On a lighter note: gotta love the smile on the whale!
Laura,
If Olympia or you or anyone else out there can answer that question, I'd love to know! I stood in line at the drug store for 30 min today because the register was broken, as was the AC, to pick up some more zit cream. Even though I've only used it once, it seems pretty good.
Kirsten,
Gotta love that backlash. Grrrr.
ummm, yeah! i relate to this a lot. and damn the friggin recovery adult acne! have you tried one of those three step acne kits? i've been using them and they seem to work the best for me.
The NPR station I used to listen to in VA Beach read a segment of that nook every day, it was fascinating. I don't think it was something I'd have picked up on my own, but I was super glad to have come across it randomly.
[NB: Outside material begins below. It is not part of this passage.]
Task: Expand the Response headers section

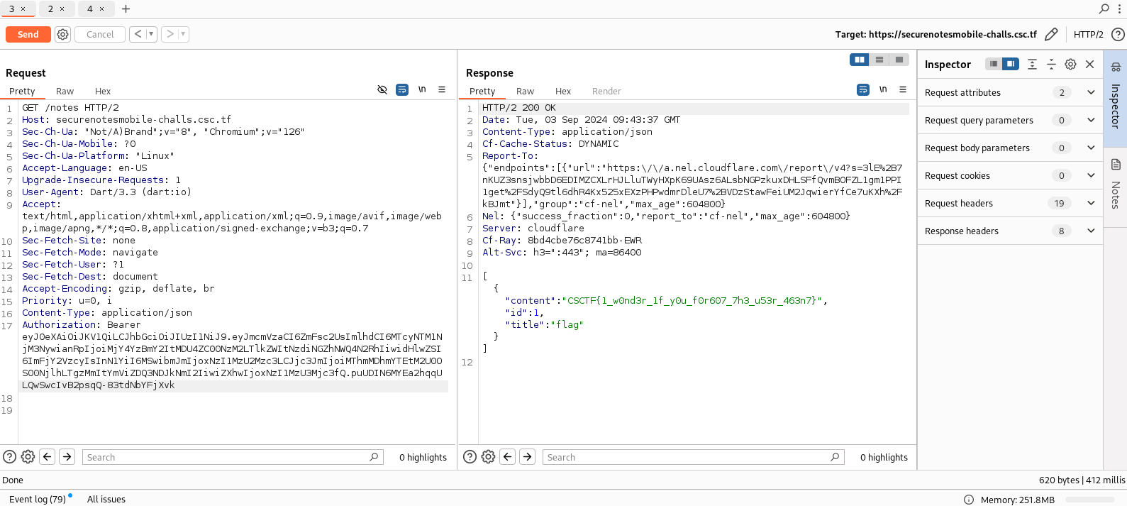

i very much relate to the whale vs. mackeral thing... I am struggling with relapse in a huge way right now. It's all I can do to keep myself from sinking again (sea reference back atcha).
I'm about to run out of therapy sessions, insurance wise and it is coming at the worst possible time. *sigh*
So, when do you get to my neck of the woods? I have my Miss Anorexia tshirt and am eagerly waiting for the Kill Ed party to wear it!
Ed voices are the hardest, they never stop!!!!! I want you to just remember that the harder we try to heal the harder and louder those voices get so that means we have to fight 10x harder than anyone else in this damn world to be good to us! DO it for you because you ARE NOT a whale you are a beautiful freaking soul who deserves to love her body and the person she is and remember hun we are here and we love the soul you are!!!!
xoxo Lauren
I keep thinking that my life will be perfect if I can just be thin. Of course, realistically I know that all that will change will be the tag on my jeans. But it's so hard to let go of the thought that if I can just get the outside where I want it to be, the inside will be ok.
The voices DO eventually quiet down but it really requires a strong determination and resolve to not allow the messages in. [and those nutrients!] Think of ED as the stupidest idiot you ever met shouting nonsense over a fence and there on the side WITH you are all your inner resources, friends, and strengths. See us standing there with you holding your hand.
Then when you can join your friend at the kill anorexia party, at which I hope you eat,perhaps you can both bury the useless bastard.
Again, the messages can and do go away! Don't debate them, change them to messages you want.